La Cour fédérale a‑t‑elle compétence pour accorder le jugement déclaratoire que souhaite obtenir M. Leahy?
[6]
À mon avis, ce n’est pas le cas.
[7]
Selon la Loi sur les Cours fédérales, les avocats et procureurs qui exercent dans une province peuvent agir à ce titre à la Cour d’appel fédérale ou à la Cour fédérale (par. 11(1) et (2)). Dans des circonstances limitées, la Cour fédérale a accordé la permission à une personne qui n’avait pas ces qualifications de comparaître devant la Cour pour le compte d’une partie pour une raison exceptionnelle et unique (Doret c Canada (Citoyenneté et Immigration), 2009 CF 447, au par. 8; Barreau de Montréal c Byer, 2004 CanLII 48077, au par. 37).
[8]
M. Leahy soutient que la Loi sur les Cours fédérales n’exige pas l’appartenance à un barreau provincial. Par conséquent, le fait que le Barreau de l’Ontario ait révoqué son permis d’exercer le droit ne l’empêche pas, selon lui, d’agir à titre de procureur devant les Cours fédérales. Le libellé du paragraphe 11(2) de la Loi sur les Cours fédérales, soutient‑il, est clair et l’emporte sur toute loi provinciale, toute règle ou tout règlement administratif au contraire.
[9]
Je ne puis être d’accord.
[10]
M. Leahy invoque un certificat délivré par la Cour d’appel de l’Ontario en 1991 pour faire valoir qu’il est toujours autorisé à agir à titre d’avocat devant les tribunaux de l’Ontario.
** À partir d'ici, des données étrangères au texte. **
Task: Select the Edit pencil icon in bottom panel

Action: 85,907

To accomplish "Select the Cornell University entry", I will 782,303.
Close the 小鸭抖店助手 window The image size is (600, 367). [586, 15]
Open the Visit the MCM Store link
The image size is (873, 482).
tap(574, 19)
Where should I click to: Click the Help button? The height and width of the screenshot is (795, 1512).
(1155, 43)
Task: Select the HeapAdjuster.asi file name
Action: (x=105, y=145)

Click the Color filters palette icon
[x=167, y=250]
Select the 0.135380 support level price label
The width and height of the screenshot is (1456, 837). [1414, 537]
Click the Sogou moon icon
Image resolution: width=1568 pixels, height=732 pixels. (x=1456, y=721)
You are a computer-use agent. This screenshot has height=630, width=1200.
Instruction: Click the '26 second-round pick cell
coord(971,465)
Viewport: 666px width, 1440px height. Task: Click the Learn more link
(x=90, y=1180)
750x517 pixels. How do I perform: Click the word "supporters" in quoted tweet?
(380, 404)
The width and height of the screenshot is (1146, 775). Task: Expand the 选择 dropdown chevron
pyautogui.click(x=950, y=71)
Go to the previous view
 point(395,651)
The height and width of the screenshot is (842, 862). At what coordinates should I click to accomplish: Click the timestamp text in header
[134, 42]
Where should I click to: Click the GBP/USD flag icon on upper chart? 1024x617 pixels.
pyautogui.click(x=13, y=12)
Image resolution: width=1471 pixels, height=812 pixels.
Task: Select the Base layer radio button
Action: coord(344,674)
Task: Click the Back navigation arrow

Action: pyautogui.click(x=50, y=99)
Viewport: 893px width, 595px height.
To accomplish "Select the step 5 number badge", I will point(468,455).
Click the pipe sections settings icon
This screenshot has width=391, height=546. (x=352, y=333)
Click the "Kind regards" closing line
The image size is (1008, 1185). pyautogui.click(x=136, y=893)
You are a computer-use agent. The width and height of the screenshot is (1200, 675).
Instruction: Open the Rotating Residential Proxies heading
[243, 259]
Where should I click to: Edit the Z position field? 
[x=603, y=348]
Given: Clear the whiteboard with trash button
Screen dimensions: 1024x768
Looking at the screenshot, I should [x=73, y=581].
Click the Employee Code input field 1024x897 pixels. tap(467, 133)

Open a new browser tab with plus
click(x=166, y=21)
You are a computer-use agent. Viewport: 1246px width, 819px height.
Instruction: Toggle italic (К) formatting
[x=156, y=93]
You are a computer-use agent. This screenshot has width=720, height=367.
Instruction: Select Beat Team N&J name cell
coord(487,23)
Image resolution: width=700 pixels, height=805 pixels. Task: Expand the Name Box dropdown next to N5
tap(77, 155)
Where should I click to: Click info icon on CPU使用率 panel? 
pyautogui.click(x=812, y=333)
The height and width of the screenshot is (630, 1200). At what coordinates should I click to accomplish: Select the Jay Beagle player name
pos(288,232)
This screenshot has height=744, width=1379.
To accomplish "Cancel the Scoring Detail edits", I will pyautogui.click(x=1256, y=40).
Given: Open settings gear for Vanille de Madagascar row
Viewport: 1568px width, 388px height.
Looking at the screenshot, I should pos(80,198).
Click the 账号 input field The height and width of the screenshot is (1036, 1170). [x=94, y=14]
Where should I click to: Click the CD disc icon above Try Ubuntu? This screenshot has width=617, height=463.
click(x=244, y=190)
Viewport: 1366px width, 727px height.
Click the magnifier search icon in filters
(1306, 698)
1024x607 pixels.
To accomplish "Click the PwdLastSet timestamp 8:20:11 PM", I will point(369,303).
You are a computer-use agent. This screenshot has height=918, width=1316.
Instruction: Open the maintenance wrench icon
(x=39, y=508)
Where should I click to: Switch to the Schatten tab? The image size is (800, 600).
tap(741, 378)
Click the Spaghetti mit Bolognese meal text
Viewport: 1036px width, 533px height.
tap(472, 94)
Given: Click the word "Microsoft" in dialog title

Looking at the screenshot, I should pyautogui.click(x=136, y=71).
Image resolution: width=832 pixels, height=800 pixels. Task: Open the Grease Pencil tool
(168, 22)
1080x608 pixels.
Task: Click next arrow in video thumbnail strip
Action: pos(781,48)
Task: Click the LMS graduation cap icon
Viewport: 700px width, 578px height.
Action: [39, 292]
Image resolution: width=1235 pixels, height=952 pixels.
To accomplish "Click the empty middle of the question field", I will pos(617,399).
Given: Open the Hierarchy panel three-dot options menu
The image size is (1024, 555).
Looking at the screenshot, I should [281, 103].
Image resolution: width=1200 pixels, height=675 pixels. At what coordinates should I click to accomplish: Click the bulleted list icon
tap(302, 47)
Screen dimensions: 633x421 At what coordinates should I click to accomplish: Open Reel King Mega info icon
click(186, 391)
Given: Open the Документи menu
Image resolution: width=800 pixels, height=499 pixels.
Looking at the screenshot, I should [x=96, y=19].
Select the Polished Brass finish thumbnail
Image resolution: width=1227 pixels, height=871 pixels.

Toutefois, ce certificat ne peut avoir préséance sur une décision claire de 2014 du Barreau de l’Ontario indiquant le contraire, comme l’a reconnu la Cour supérieure de justice de l’Ontario. Cette cour a prononcé une injonction permanente contre M. Leahy en ce qui concerne la pratique de droit : Law Society of Upper Canada c Timothy Edward Leahy, (7 juin 2018, FC‑18‑59119) aux par. 2 et 3; Law Society of Ontario c Leahy, 2018 ONSC 4722, confirmée par 2018 ONCA 1010.
[11]
De plus, la Cour a déjà interprété la Loi sur les Cours fédérales comme laissant aux barreaux provinciaux la tâche de déterminer quelles étaient les personnes autorisées à pratiquer le droit et, par conséquent, à comparaître devant les Cours fédérales. Sans des circonstances spéciales, la Cour fédérale ne peut autoriser d’autres personnes à le faire (Parmar c Canada (Ministre de la Citoyenneté et de l’Immigration), (23 juin 2000, IMM‑1219‑00) aux par. 5 et 7; voir aussi Liew c The Privacy Commissioner and The Minister of Justice, T‑2256‑16 (CF)). La Cour suprême de la Colombie‑Britannique en est venue à la même interprétation de la Loi sur les Cours fédérales dans Law Society (British Columbia) c Bonnar, 2010 BCSC 969.
[12]
Par conséquent, aucun fondement juridique, que ce soit dans la loi ou la jurisprudence, ne permet d’accorder le jugement déclaratoire que souhaite obtenir M. Leahy.
III.
Si la Cour a compétence, devrait‑elle exercer son pouvoir discrétionnaire d’accorder le jugement déclaratoire que souhaite obtenir M. Leahy?
[13]
Même si la Cour avait compétence pour rendre l’ordonnance que sollicite M. Leahy, je refuserais de l’exercer.
[14]
M. Leahy n’a présenté aucune circonstance impérieuse ou exceptionnelle qui justifierait l’octroi d’un jugement déclaratoire aussi extraordinaire. De plus, un tel jugement déclaratoire serait contraire à la décision du Barreau de l’Ontario et aux précédents de la Cour et des tribunaux de l’Ontario. Je ne vois aucune raison pour laquelle la Cour devrait exercer son pouvoir discrétionnaire pour contredire ces autres décisions.
IV.
Conclusion et dispositif
[15]
Aucun fondement juridique ne permet l’octroi du jugement déclaratoire que sollicite M. Leahy, et, même s’il y en avait un, la Cour n’exercerait pas son pouvoir discrétionnaire en sa faveur. Par conséquent, la présente demande est rejetée avec dépens.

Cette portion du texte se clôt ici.